Extracted data entries
::::

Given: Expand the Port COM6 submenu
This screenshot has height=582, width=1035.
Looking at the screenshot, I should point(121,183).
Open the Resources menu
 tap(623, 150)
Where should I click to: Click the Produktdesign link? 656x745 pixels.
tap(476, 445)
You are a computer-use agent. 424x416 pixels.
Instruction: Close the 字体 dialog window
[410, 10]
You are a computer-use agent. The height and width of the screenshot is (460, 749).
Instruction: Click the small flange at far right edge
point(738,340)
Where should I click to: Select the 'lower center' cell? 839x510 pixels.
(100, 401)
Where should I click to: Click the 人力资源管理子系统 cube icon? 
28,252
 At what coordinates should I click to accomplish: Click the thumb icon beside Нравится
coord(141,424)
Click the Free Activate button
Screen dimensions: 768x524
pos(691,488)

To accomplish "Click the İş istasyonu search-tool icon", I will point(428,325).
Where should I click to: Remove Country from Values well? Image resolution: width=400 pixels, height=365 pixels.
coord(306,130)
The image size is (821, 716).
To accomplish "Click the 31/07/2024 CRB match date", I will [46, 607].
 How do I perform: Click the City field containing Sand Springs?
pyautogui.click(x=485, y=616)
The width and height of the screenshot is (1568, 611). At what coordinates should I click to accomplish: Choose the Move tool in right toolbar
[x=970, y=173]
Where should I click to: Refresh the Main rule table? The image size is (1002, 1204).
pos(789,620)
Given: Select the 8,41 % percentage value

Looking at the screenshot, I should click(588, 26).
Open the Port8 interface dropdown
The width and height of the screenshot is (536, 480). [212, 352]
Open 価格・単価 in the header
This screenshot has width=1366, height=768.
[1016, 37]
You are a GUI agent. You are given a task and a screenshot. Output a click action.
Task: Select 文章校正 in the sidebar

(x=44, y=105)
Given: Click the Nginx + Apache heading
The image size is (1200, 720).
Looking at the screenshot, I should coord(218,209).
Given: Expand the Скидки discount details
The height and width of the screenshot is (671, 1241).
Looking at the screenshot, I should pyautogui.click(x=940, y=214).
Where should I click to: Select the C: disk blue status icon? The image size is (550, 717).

::::

# TASK TO COMPLETE
What is needed is an exact copy of all the entries.

# PROBLEM SOLUTION
Given: Expand the Port COM6 submenu
This screenshot has height=582, width=1035.
Looking at the screenshot, I should point(121,183).
Open the Resources menu
 tap(623, 150)
Where should I click to: Click the Produktdesign link? 656x745 pixels.
tap(476, 445)
You are a computer-use agent. 424x416 pixels.
Instruction: Close the 字体 dialog window
[410, 10]
You are a computer-use agent. The height and width of the screenshot is (460, 749).
Instruction: Click the small flange at far right edge
point(738,340)
Where should I click to: Select the 'lower center' cell? 839x510 pixels.
(100, 401)
Where should I click to: Click the 人力资源管理子系统 cube icon? 
28,252
 At what coordinates should I click to accomplish: Click the thumb icon beside Нравится
coord(141,424)
Click the Free Activate button
Screen dimensions: 768x524
pos(691,488)

To accomplish "Click the İş istasyonu search-tool icon", I will point(428,325).
Where should I click to: Remove Country from Values well? Image resolution: width=400 pixels, height=365 pixels.
coord(306,130)
The image size is (821, 716).
To accomplish "Click the 31/07/2024 CRB match date", I will [46, 607].
 How do I perform: Click the City field containing Sand Springs?
pyautogui.click(x=485, y=616)
The width and height of the screenshot is (1568, 611). At what coordinates should I click to accomplish: Choose the Move tool in right toolbar
[x=970, y=173]
Where should I click to: Refresh the Main rule table? The image size is (1002, 1204).
pos(789,620)
Given: Select the 8,41 % percentage value

Looking at the screenshot, I should click(588, 26).
Open the Port8 interface dropdown
The width and height of the screenshot is (536, 480). [212, 352]
Open 価格・単価 in the header
This screenshot has width=1366, height=768.
[1016, 37]
You are a GUI agent. You are given a task and a screenshot. Output a click action.
Task: Select 文章校正 in the sidebar

(x=44, y=105)
Given: Click the Nginx + Apache heading
The image size is (1200, 720).
Looking at the screenshot, I should coord(218,209).
Given: Expand the Скидки discount details
The height and width of the screenshot is (671, 1241).
Looking at the screenshot, I should pyautogui.click(x=940, y=214).
Where should I click to: Select the C: disk blue status icon? The image size is (550, 717).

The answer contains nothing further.